Bagdad ormai è divisa per settori etnici. Ce n´è anche per i cristiani, cacciati ora dagli uni ora dagli altri. Tutto questo può essere letto in due modi diversi, anzi in tre se ci mettiamo anche il modo italico, certo non il più intelligente ma di sicuro il più originale. Secondo settori trasversali della nostra opinione pubblica, è in corso una ‘persecuzione dei cristiani´, tema d´una manifestazione organizzata di recente a Roma, anche con viatici prelatizi. In realtà l´Iraq è teatro d´una ‘pulizia etnica´ generalizzata, non di un´aggressione contro la cristianità. Nessuna etnia è risparmiata: secondo la statistica proposta nel gennaio scorso da un´organizzazione internazionale collegata all´Onu, l´Iom, sul totale degli ‘sfollati interni´ i cristiani sono il 7%, gli sciti il 64% e i sunniti il 28%. Inoltre sorprende che a lamentare quelle ferocie siano i più ferventi sostenitori italici dell´invasione dell´Iraq, cioè dell´evento che ha liberato il Paese il tempo necessario a consegnarlo a milizie etniche che per metodi e per ideologia non sono affatto migliori delle milizie di Saddam.

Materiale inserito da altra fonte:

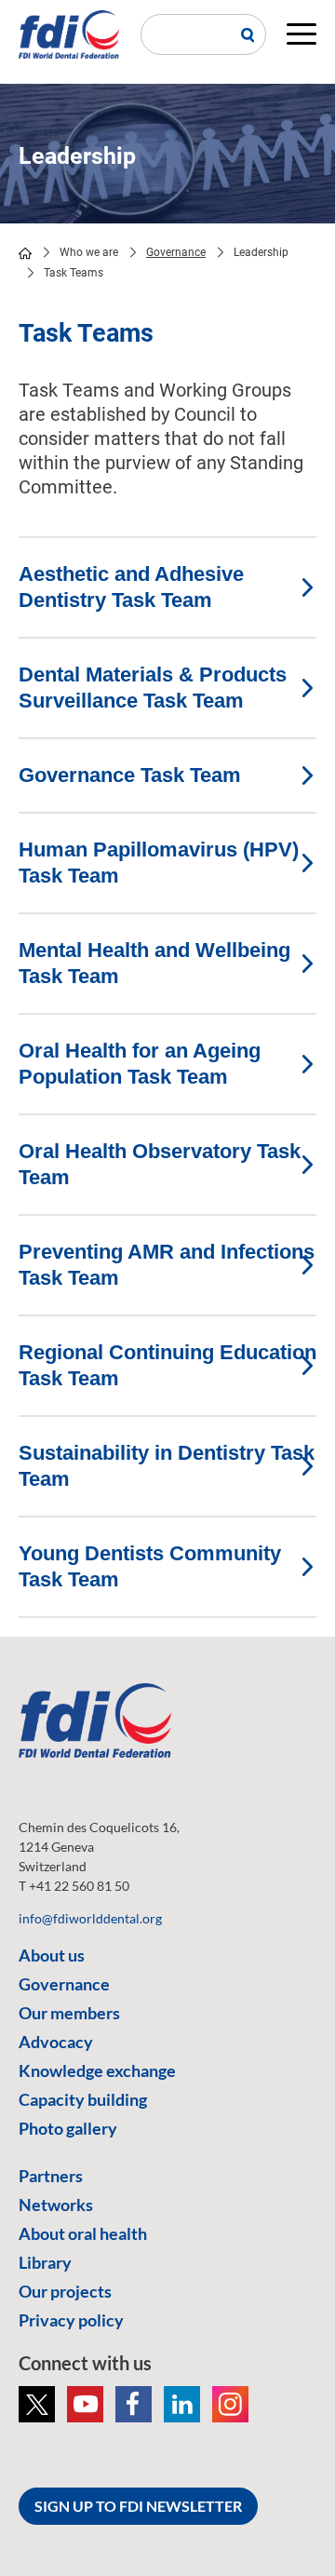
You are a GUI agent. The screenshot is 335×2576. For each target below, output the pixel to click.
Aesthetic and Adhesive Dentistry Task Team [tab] (131, 587)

Detto di queste stravaganze nostrane, è più interessante esaminare una tesi oggi in voga anche presso centri-studi autorevolissimi, come l´americano Brookings institution, legato ai Democratici. Secondo un loro recente rapporto, l´Iraq ormai è spacciato, gli iracheni non ne vogliono sapere di vivere insieme, e con la ‘pulizia etnica´ «stanno votando» in modo plebiscitario per la tripartizione. Dunque a Washington e alla ‘Coalizione dei volenterosi´ non resterebbe che organizzare una tripartizione ‘morbida´ dell´Iraq: i curdi a nord, i sunniti nel centro, gli sciiti nel sud, e Bagdad anch´essa spartita. Fissare i confini delle tre entità formalmente confederate e agevolare gli ‘scambi tra popolazione´ permetterebbe di evitare un genocidio prolungato, che finirebbe per coinvolgere i Paesi confinanti (peraltro già presenti in Iraq attraverso milizie alleate e servizi segreti). Nelle intenzioni doveva essere ‘morbida´ anche la partizione dell´India britannica: invece produsse almeno un milione di morti e conflitti che durano ancora. Non fosse che per questo, conviene chiedersi se a ‘votare per la tripartizione´ siano davvero gli iracheni o piuttosto l´estremismo etnico, certo rilevantissimo ma forse neppure maggioritario. In ogni caso, c´è un Iraq non tribale su cui sarebbe giusto e saggio continuare a puntare. E´ l´Iraq che ieri ha fatto gol.